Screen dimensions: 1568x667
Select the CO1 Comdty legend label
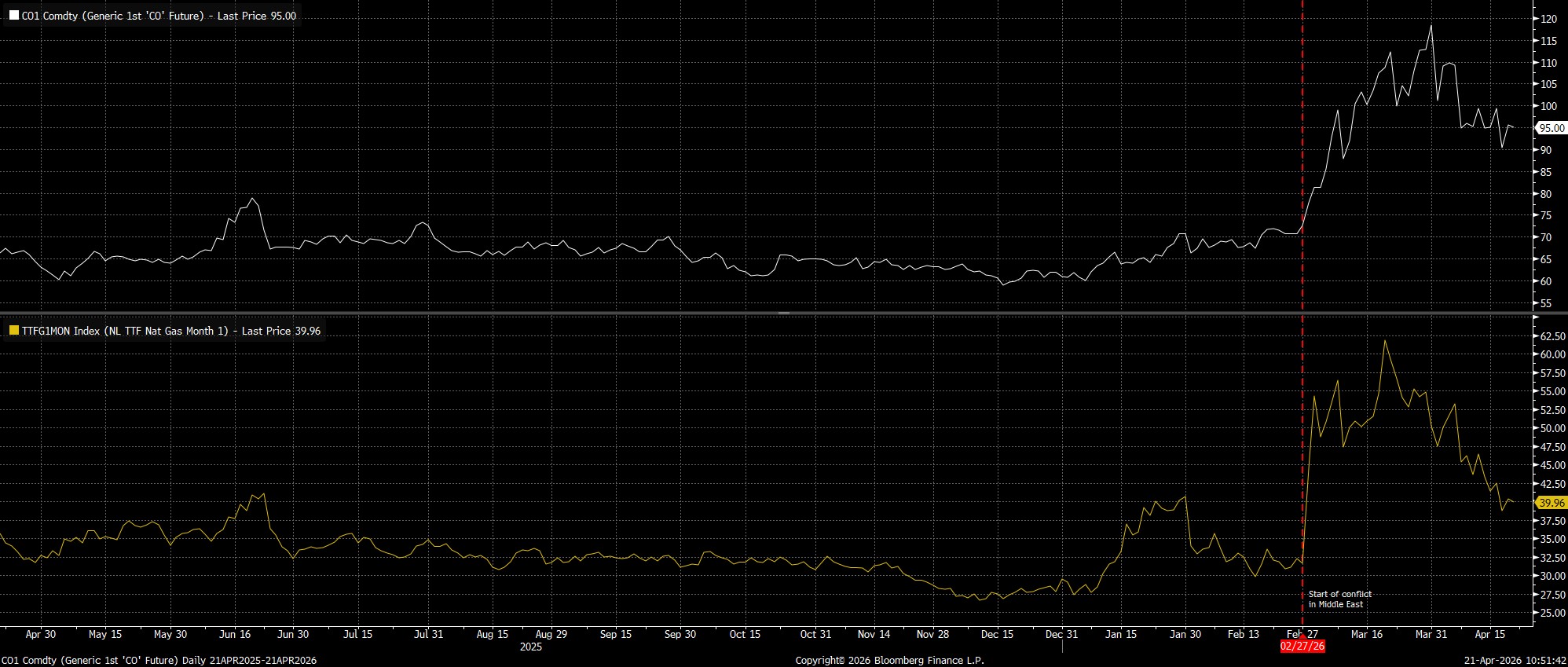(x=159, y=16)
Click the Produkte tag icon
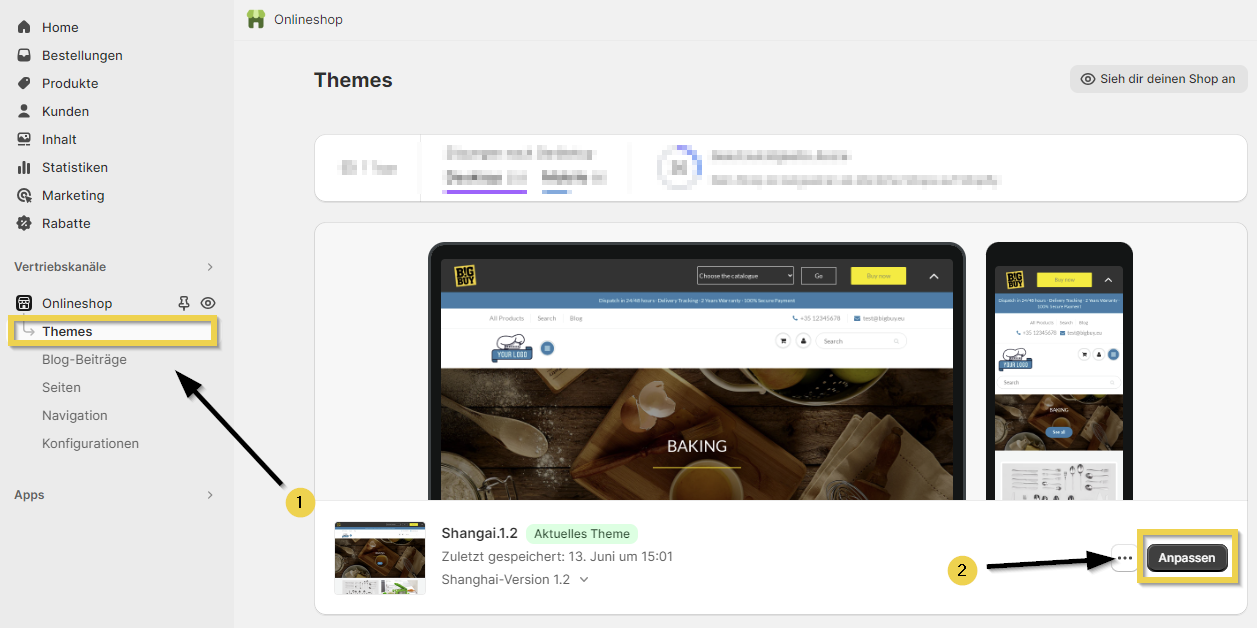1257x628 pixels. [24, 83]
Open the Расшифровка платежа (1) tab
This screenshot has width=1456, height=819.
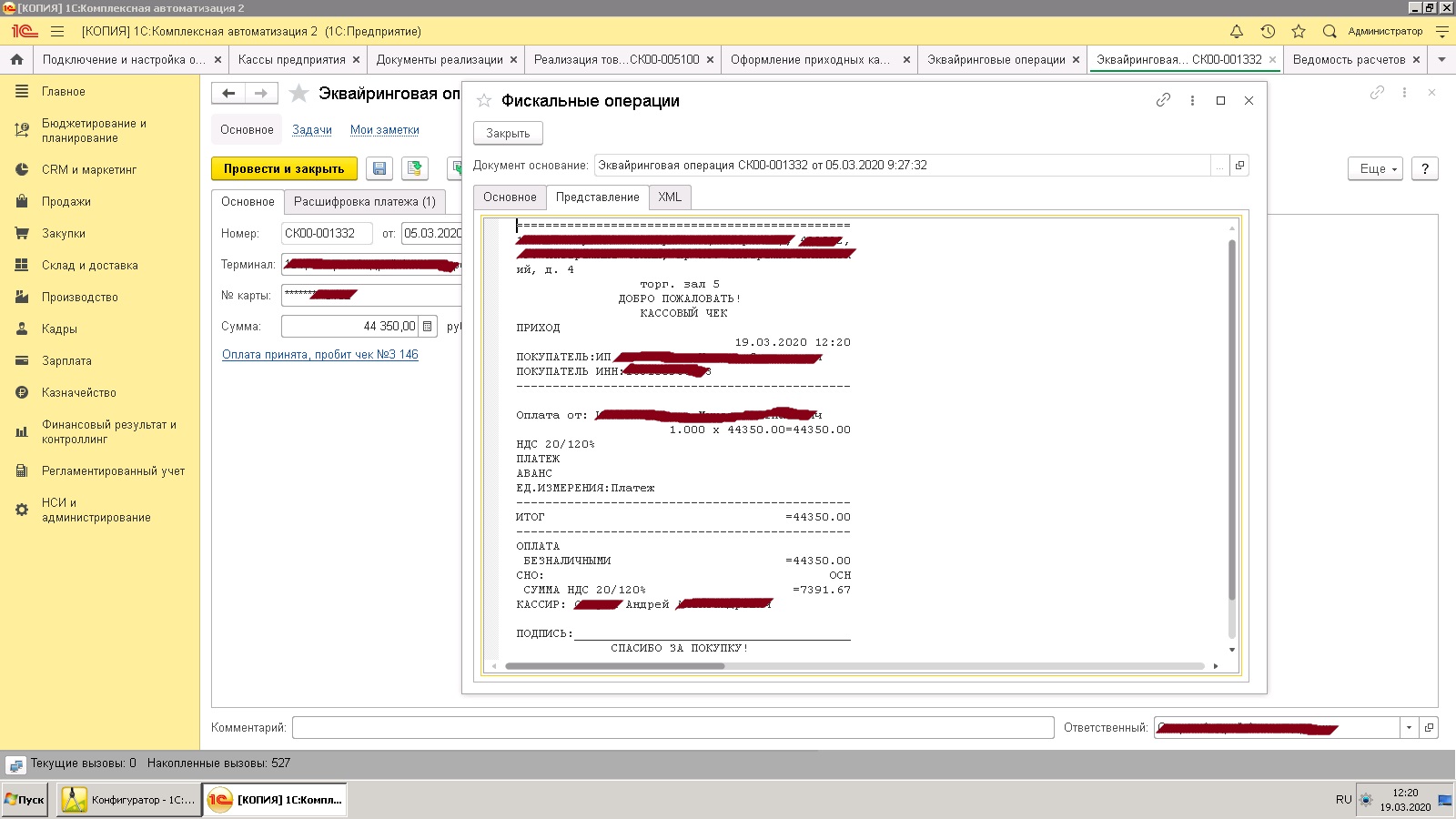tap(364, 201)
————————
• [What the exercise asks]
Pictures are not part of the copy; retype all the other material exactly.

• [Output of the exercise]
Screen dimensions: 1568x667
Select the CO1 Comdty legend label
(x=159, y=16)
Click the Produkte tag icon
1257x628 pixels. [24, 83]
Open the Расшифровка платежа (1) tab
This screenshot has width=1456, height=819.
tap(364, 201)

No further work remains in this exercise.